### TRAVAIL À FAIRE
- a) Quelle fonction le général Lassina Doumbia occupe-t-il d'après l'extrait sur la désinformation ?
- b) Poursuivez l'extrait sur la désinformation à partir de sa dernière phrase.

### EXTRAIT
Une rhétorique qui s’inscrit dans une logique claire : dépeindre le voisin ivoirien comme une menace pour le Burkina Faso et justifier ainsi une riposte politique et symbolique.
Les mécanismes de la désinformation
La mécanique utilisée est désormais bien rodée. De faux communiqués attribués à des médias crédibles.
Il y a aussi des vidéos virales, des captures d’écran truquées et des posts coordonnés qui créent un effet boule de neige sur les réseaux sociaux.
Exemple frappant : en mai dernier, la rumeur de la mort du général Lassina Doumbia, chef d’État-major ivoirien, a circulé si largement qu’il a dû lui-même y répondre publiquement, non sans ironie : « Je n’allais pas attendre trois jours pour ressusciter ».
Cette capacité à imposer de fausses nouvelles dans l’agenda médiatique illustre la puissance de cette guerre numérique, désormais appuyée par l’intelligence artificielle et des relais multiples.
La mort fictive de Ouattara, révélatrice d’une offensive
L’épisode le plus marquant reste sans doute celui de mars 2025, lorsque plusieurs comptes ivoiriens et burkinabè ont relayé la fausse nouvelle de la mort du président Ouattara.
Adrien Vabé, activiste proche du PDCI, a ouvert le bal, suivi de Maïmouna Camara alias « La Guêpe », puis du cyberactiviste « Souley de Paris », proche du GPS de Guillaume Soro.

### DONNÉES ENREGISTRÉES
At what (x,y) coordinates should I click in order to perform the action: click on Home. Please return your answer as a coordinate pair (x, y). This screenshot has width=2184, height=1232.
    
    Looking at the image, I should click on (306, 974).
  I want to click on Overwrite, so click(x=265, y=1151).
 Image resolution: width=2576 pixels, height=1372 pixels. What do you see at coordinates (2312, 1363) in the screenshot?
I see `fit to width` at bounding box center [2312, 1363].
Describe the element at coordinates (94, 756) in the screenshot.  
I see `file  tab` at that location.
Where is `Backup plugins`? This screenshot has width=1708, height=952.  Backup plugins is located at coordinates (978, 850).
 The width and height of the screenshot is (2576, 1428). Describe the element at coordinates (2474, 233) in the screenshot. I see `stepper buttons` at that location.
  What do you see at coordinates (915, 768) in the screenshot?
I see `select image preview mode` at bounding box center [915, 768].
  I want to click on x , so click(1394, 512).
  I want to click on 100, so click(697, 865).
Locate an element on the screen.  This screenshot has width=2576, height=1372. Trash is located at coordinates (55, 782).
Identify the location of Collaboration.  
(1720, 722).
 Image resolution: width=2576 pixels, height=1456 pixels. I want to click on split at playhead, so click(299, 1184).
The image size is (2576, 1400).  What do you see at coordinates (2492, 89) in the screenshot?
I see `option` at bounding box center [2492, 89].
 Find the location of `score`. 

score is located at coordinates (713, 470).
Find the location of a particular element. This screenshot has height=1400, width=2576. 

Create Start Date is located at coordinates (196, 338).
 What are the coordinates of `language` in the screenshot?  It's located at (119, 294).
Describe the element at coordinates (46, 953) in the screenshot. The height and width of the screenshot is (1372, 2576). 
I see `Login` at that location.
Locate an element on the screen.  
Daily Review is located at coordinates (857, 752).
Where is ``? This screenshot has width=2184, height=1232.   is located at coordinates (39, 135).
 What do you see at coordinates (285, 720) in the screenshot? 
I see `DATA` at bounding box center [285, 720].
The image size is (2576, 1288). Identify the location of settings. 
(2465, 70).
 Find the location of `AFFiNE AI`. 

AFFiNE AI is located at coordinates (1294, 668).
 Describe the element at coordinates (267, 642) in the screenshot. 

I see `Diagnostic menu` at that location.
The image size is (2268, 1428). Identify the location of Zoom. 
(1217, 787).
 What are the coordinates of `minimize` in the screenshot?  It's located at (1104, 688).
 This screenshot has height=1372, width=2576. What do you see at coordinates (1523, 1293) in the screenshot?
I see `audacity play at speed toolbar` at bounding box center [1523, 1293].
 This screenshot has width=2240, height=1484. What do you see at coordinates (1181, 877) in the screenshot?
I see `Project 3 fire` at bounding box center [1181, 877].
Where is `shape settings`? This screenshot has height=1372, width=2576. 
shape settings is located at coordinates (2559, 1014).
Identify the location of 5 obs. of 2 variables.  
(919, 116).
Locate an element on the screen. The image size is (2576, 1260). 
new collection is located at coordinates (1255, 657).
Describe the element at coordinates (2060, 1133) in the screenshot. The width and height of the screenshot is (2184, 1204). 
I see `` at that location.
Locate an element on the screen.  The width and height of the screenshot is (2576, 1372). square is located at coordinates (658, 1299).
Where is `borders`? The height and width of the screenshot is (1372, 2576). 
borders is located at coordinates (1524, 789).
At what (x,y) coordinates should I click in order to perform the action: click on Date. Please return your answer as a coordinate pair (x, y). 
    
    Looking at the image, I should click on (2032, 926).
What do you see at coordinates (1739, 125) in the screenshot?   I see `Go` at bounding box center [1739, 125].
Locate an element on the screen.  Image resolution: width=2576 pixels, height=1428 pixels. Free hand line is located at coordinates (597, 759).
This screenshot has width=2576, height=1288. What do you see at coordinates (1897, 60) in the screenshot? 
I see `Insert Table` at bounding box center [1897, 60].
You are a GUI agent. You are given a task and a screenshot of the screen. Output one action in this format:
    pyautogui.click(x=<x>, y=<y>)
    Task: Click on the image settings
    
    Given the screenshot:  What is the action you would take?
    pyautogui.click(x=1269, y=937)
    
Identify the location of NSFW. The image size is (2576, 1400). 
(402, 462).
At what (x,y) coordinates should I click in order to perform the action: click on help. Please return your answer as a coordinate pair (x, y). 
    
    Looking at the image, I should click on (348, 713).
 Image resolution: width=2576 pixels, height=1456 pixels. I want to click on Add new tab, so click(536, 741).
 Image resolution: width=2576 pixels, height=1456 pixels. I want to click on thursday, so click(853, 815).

### RÉPONSES ATTENDUES
- a) Il est chef d'État-major ivoirien.

- b)
Le lendemain, une fausse capture d’écran attribuée à France 24, partagée par le groupe burkinabè « Bureau d’Intelligence Révolutionnaire & Patriotique », a donné un vernis de crédibilité à cette rumeur, reprise en masse par les réseaux pro-AES.
Pour l’Agence nationale de la sécurité des systèmes d’information (ANSSI), il s’agit clairement d’une « campagne coordonnée, savamment préparée et ayant des visées politiques ».
L’objectif : fragiliser le régime en ciblant ses symboles les plus forts.
Des convergences locales préoccupantes
L’élément nouveau et inquiétant de cette offensive réside dans ses relais ivoiriens.
Des cybermilitants liés à l’opposition, qu’il s’agisse du PDCI ou du GPS, trouvent un intérêt politique à amplifier ces narratifs.
Le cas de Souleymane Gbagbo Koné, cadre du PPA-CI de Laurent Gbagbo et désormais installé au Burkina Faso, illustre cette convergence.
Avec une audience cumulée de plusieurs centaines de milliers de personnes sur Facebook, YouTube et TikTok, il dénonce sans relâche le « régime Ouattara » qu’il accuse de livrer la Côte d’Ivoire à la France et de vouloir déstabiliser l’AES.
Même la visite, en 2024, de Justin Katinan Koné, figure du PPA-CI, à Ouagadougou avait déjà soulevé des soupçons de rapprochement politique entre le parti de Gbagbo et les autorités burkinabè.
Une bataille qui dépasse la Côte d’Ivoire
Cette offensive numérique ne se limite pas aux rumeurs politiques. D’autres thèmes polarisants ont déjà été exploités.
Il s'agit entre autres de l’homosexualité, des migrations, ou encore des fausses annonces sur l’arrivée de réfugiés libanais.
Ces campagnes montrent une stratégie globale : alimenter les fractures sociales et politiques ivoiriennes.
Ceci, pour affaiblir la cohésion nationale, à un moment où le pays s’apprête à vivre une élection déterminante.
La riposte ivoirienne s’organise
Face à cette vague d’attaques, les autorités ivoiriennes ne restent pas silencieuses.
Amadou Coulibaly, ministre de la Communication, rappelle que depuis trois ans, une campagne nationale baptisée « En ligne, tous responsables » sensibilise les citoyens à la vérification des informations.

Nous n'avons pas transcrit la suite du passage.